Endothelial Akt1 loss promotes prostate cancer metastasis via β-catenin-regulated tight-junction protein turnover

Cancer research, in general, is focused on targeting tumour cells to limit tumour growth. These studies, however, do not account for the specific effects of chemotherapy on tumour endothelium, in turn, affecting metastasis.

Here we show for the first time that endothelial-specific loss of Akt1 promotes cancer metastasis in vivo involving β-catenin pathway.

We determined how endothelial deletion of Akt1 promotes prostate cancer cell invasion in vitro and metastasis to the lungs in vivo in endothelial-specific Akt1 knockdown mice.

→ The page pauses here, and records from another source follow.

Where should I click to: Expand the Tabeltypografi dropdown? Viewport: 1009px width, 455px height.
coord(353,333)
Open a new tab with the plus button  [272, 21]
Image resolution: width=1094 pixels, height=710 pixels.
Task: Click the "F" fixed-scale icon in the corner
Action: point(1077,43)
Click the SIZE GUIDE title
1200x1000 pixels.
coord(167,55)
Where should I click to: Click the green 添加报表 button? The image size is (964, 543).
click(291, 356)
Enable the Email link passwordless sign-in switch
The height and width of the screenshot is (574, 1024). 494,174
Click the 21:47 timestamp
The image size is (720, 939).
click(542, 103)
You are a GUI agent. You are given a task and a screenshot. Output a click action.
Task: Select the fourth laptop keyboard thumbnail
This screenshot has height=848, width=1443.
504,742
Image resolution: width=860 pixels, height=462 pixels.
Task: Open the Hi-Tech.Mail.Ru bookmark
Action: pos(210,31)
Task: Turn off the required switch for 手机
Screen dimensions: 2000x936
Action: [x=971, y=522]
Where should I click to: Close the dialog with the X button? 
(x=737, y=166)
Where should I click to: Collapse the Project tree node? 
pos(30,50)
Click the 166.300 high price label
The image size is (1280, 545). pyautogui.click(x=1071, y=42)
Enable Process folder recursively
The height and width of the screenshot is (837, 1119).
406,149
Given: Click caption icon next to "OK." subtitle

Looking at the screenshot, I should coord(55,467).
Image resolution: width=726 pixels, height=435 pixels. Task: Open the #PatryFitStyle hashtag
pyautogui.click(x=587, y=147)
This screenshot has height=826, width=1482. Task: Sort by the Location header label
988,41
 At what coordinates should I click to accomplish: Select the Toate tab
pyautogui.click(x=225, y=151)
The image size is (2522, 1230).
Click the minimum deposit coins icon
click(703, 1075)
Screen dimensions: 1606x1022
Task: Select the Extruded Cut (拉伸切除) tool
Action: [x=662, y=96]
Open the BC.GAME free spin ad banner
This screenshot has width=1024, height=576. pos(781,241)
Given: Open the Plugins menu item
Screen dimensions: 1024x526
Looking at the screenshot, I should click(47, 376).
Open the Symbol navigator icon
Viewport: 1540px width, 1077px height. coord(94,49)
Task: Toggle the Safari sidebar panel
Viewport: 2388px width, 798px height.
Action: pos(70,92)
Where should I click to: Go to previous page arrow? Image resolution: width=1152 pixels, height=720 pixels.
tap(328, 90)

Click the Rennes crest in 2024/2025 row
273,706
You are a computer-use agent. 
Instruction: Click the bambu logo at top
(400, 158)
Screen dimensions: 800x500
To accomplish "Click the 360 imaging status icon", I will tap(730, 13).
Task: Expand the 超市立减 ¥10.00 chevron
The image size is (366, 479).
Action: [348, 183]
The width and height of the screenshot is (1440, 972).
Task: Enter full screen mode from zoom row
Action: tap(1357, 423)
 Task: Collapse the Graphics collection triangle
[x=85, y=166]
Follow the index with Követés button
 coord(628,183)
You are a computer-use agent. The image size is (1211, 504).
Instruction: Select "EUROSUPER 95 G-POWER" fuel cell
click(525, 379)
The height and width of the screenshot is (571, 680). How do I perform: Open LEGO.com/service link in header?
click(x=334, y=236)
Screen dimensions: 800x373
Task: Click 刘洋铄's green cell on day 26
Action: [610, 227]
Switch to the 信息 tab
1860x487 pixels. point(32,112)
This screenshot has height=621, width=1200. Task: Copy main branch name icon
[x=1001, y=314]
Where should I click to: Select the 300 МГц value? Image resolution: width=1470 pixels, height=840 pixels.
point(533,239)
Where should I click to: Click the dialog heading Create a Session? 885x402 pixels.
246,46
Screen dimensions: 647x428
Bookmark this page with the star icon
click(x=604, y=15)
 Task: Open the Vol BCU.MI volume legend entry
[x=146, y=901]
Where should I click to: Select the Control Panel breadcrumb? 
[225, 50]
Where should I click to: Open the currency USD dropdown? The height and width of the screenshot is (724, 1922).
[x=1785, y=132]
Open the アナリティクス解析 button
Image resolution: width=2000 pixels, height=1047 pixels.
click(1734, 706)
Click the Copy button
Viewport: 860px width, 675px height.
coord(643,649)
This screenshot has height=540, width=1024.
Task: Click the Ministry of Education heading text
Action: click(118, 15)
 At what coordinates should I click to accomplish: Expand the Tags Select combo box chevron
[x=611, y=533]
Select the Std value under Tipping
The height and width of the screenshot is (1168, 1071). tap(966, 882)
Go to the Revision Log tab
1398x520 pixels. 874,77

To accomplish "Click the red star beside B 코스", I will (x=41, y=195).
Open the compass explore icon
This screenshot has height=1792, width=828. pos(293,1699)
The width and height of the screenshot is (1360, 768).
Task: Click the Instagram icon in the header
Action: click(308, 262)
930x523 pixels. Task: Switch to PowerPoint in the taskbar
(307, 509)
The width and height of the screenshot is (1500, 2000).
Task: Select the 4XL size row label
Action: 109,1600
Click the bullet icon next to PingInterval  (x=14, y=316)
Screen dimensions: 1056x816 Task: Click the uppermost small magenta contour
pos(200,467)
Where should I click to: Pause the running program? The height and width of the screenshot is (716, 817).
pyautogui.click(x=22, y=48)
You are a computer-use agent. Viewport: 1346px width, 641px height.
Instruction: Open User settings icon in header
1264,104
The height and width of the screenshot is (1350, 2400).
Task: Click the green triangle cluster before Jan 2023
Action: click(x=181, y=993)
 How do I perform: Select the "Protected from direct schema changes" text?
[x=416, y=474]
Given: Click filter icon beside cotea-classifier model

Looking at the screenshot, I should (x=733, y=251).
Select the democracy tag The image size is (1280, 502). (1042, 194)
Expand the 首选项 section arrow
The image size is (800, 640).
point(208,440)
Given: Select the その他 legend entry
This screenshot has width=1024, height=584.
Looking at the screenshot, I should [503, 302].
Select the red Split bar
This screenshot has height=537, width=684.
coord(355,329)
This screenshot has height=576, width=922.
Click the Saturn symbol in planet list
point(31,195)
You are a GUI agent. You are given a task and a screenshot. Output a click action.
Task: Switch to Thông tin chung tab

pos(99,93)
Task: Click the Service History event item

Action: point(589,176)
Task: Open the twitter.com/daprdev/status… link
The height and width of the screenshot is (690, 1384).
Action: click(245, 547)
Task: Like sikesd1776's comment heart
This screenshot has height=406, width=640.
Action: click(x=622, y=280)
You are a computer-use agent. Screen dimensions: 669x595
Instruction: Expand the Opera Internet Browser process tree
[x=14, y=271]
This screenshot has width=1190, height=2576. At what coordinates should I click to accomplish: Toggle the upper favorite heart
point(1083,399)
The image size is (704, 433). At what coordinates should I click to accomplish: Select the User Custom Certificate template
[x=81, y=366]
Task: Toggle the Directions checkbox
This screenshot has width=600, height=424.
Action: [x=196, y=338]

Here we show that metastatic human PC3 and DU145 prostate cancer cells invade through Akt1-deficient human lung endothelial cell (HLEC) monolayer with higher efficiency compared to control HLEC. Although the endothelial Akt1 loss in mice had no significant effect on RM1 tumour xenograft growth in vivo, it promoted metastasis to the lungs compared to the wild-type mice. Mechanistically, Akt1-deficient endothelial cells exhibited increased phosphorylation and nuclear translocation of phosphorylated β-catenin, and reduced expression of tight-junction proteins claudin-5, ZO-1 and ZO-2. Pharmacological inhibition of β-catenin nuclear translocation using compounds ICG001 and IWR-1 restored HLEC tight-junction integrity and inhibited prostate cancer cell transendothelial migration in vitro and lung metastasis in vivo. Conclusions: Here we show for the first time that endothelial-specific loss of Akt1 promotes cancer metastasis in vivo involving β-catenin pathway.